Gosta muito de vir atrás começar a construir o jogo e faz isso com bastante qualidade. Muito elegante a jogar e com uma visão de jogo e qualidade de passe sublime, gosta de gerir os ritmos de jogo. Tem boa técnica e toque de bola, jogando com facilidade com qualquer dos pés, sendo o direito o mais forte. Gosta de aparecer algumas vezes mais à frente para rematar, tendo um forte e colocado pontapé. Forte na pressão, recuperou muitas bolas e quando não as recuperava conseguia pelo menos travar os lances ofensivos adversários, sendo uma barreira difícil de ser ultrapassada. Falta-lhe alguma intensidade, pois precisa de subir mais o ritmo de jogo do que aquilo que faz muitas vezes.

 

Qualidade com a bola nos pés.

 

Desarme com qualidade.

 

Bola no chão e depois o passe, procurando o espaço para receber a tabela, conduzindo depois a bola em velocidade.

 

Cabeça sempre levantada e muita qualidade no passe longo.

 

Vir construir a partir de trás.

 

Mais um lance em que demonstra qualidade técnica e depois descobrir logo uma linha de passe.

 

Ler bem onde a bola vai entrar e depois pressão forte.

 

É em lances como este que precisa de ser mais expedito e prático, pois não pode perder a bola naquela zona.

 

Voltar a ler bem o lance e recuperar a bola.

 

Fazer o passe curto e depois olhar logo para o espaço, para perceber o posicionamento dos companheiros de equipa e adversários.

 

Rápido a ganhar a bola e depois mais um passe longo em que a bola tem olhos.

 

 

Dos quatro jogadores que a selecção mexicana tinha na frente de ataque, Kevin Magaña o que mais se destacou. Assim como Diego Cortés e Alan Cervantes, também joga nas camadas jovens do Chivas. Foi titular absoluto, mas saía várias vezes na 2ª parte. Marcou dois golos durante o torneio.

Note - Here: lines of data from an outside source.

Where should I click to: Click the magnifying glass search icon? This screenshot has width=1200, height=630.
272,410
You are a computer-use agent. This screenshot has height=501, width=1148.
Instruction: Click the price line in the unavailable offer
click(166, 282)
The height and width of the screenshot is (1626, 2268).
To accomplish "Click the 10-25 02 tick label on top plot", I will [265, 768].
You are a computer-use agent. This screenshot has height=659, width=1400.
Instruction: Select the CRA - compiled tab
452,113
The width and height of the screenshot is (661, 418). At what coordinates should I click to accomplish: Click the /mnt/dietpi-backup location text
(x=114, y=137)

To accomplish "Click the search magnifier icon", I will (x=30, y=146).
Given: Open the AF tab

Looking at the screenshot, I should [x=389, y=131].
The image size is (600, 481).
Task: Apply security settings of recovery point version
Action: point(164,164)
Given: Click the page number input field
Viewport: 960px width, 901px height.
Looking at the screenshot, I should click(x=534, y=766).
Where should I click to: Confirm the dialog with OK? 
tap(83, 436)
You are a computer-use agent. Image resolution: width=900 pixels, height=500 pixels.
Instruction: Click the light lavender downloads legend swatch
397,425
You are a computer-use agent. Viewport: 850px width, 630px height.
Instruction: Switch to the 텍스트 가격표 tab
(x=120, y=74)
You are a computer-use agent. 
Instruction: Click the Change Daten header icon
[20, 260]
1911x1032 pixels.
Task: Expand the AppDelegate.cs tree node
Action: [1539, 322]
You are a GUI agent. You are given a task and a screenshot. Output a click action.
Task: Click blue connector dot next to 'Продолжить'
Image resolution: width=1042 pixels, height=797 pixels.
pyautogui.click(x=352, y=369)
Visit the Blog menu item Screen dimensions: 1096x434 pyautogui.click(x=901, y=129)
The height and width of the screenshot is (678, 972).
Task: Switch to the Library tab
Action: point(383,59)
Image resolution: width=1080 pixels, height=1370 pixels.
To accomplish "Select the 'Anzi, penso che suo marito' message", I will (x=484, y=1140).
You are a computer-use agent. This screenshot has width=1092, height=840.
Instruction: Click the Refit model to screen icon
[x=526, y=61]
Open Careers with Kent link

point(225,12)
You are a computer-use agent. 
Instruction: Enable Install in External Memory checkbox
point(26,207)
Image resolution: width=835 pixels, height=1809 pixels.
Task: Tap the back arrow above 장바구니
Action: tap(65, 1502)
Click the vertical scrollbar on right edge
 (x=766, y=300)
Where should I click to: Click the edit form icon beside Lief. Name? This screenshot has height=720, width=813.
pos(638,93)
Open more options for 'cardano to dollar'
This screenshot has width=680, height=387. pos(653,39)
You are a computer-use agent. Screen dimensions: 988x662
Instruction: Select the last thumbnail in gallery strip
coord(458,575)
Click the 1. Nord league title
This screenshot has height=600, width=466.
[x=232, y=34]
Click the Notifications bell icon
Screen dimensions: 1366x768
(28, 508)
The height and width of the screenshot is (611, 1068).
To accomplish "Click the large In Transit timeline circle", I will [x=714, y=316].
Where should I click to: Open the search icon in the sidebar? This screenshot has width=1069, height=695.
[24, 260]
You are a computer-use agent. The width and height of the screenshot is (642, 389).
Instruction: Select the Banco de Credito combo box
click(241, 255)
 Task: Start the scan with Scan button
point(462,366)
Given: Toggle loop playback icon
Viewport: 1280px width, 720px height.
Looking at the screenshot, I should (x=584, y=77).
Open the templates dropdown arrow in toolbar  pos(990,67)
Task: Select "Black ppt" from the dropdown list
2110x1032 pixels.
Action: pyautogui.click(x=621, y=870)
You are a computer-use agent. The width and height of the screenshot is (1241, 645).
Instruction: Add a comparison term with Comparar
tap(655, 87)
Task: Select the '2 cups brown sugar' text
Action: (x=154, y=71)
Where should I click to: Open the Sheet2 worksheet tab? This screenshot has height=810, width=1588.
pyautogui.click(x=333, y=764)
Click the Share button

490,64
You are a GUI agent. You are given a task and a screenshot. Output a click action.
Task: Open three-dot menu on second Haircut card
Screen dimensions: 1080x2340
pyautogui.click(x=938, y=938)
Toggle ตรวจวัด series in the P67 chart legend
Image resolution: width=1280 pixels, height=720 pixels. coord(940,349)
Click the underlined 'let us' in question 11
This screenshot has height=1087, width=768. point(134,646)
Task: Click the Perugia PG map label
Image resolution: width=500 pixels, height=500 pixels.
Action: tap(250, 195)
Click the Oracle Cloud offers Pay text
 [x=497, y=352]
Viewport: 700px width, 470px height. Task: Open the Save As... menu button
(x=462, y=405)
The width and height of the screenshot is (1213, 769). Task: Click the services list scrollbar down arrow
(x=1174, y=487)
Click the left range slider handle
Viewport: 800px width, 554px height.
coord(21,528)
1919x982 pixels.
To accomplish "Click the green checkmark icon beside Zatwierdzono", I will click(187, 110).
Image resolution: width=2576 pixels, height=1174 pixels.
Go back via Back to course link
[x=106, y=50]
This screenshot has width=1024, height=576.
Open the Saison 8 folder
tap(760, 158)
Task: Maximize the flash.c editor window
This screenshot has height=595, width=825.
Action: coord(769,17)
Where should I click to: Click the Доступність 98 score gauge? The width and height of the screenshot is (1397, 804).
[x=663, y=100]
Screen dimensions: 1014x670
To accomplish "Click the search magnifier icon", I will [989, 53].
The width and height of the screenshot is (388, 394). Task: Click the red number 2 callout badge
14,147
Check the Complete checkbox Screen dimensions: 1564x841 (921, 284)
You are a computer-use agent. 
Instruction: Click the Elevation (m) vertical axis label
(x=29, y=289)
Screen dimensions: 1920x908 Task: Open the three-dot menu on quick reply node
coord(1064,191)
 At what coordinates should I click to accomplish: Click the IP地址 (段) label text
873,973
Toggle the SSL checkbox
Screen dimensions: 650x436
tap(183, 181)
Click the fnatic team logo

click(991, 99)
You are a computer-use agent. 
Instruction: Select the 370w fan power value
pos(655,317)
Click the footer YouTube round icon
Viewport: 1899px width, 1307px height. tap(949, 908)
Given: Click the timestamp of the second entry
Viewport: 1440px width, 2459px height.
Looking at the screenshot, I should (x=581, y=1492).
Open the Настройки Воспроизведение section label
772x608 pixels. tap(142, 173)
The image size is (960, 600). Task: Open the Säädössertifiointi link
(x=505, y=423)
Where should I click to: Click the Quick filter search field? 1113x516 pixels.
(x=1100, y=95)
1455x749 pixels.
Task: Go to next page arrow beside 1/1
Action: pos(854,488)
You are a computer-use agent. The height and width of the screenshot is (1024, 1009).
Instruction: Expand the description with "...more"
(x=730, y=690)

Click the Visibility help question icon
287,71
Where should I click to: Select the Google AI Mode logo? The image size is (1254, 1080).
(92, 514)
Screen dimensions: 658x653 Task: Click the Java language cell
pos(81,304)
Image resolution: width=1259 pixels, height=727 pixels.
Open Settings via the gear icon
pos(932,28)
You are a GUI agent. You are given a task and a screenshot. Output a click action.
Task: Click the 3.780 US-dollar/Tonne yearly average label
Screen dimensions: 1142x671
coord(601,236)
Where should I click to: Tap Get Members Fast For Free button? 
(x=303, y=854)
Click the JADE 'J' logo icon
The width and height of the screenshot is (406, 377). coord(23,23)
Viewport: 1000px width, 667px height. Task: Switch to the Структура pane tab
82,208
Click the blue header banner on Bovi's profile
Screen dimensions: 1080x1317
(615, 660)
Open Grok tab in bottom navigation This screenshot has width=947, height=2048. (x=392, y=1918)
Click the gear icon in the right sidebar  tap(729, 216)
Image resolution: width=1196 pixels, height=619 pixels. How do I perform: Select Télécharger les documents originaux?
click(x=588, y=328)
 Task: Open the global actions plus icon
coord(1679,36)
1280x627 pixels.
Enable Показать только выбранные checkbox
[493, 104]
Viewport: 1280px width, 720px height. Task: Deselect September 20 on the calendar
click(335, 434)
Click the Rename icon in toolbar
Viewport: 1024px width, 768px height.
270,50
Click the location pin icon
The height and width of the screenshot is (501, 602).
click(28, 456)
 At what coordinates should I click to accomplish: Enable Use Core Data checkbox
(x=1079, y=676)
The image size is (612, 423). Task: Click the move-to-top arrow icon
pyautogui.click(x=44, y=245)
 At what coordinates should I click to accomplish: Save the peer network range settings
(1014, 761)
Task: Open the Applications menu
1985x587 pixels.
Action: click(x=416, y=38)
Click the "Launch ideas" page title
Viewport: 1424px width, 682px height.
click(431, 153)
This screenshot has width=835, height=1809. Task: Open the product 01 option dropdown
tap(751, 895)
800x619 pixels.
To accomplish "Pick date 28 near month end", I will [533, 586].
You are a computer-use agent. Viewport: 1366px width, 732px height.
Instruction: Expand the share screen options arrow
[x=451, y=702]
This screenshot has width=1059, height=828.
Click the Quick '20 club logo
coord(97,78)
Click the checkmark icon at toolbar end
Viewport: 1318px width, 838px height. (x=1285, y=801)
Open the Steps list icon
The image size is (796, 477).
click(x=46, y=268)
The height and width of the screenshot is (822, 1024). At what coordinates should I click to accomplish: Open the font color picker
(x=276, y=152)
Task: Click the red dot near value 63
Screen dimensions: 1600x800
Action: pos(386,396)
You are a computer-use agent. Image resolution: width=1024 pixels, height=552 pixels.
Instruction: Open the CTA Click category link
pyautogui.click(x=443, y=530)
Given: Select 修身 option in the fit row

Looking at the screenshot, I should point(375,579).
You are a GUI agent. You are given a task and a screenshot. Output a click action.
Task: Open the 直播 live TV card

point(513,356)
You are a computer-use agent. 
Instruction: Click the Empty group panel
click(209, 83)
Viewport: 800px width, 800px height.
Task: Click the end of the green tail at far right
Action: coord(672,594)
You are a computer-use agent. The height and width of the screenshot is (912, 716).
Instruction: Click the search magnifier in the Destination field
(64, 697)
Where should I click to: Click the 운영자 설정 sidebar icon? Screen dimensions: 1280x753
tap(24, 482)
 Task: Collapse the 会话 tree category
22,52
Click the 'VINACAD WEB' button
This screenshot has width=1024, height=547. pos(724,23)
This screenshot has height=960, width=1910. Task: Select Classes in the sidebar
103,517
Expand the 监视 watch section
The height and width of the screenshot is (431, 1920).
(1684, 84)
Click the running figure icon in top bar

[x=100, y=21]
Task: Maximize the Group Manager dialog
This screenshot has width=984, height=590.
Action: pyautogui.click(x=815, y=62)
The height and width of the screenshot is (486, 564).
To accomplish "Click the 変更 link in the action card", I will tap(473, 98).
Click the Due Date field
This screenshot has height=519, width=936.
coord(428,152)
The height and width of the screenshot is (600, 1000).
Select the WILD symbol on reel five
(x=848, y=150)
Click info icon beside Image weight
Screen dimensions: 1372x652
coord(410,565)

Kevin Magaña joga normalmente a extremo esquerdo. É dono de um bom pé esquerdo, tendo muita técnica e sendo forte no um para um. Também usa o pé direito várias vezes, sendo com ele que marcou os dois golos neste Mundial. Rápido, ágil e dinâmico, conduz bem a bola em velocidade.

Remate bem e as bolas paradas são uma vertente do jogo onde é muito forte. Quer cantos, livres laterais ou directos, bate com muita qualidade. Cruza muito bem para a área a partir da linha e também aparece bem em zonas de finalização.

 

Forte na condução de bola e no drible com a bola no pé.

 

Qualidade no drible curto.

 

Classe e muita qualidade com a bola no pé.

 

Aparecer bem em zonas para finalizar.

 

Ganhar no drible em velocidade e depois bom cruzamento.

 

Mais um lance que ganha no um para um.

 

Boa hesitação na recepção, deixando logo o defesa para trás. Depois o remate sai ao lado.

 

Como tem sido habitual, o México voltou a apresentar muita qualidade numa das suas selecções mais jovens. Havia mais jogadores para serem falados, mas foram estes que mais gostei. De todos, acho que Francisco Venegas mostrou uma qualidade impressionante e ainda com muito para crescer. Aparentou ter tudo o que é preciso num defesa central e depois tem uma capacidade técnica e de construir jogo fora do normal. Diego Cortés ainda precisa de melhorar muito, principalmente na parte defensiva e táctica, mas o potencial está lá. Alan Cervantes está a um nível táctico e de compreensão do jogo já muito alto, mas precisa de ganhar mais intensidade para o futebol europeu. Kevin Magaña precisa de ganhar mais resistência e aguentar mais tempo de jogo ao mesmo ritmo, mas a nível técnico é muito bom. Jogadores para não esquecer o nome e acompanhar a evolução nos próximos anos.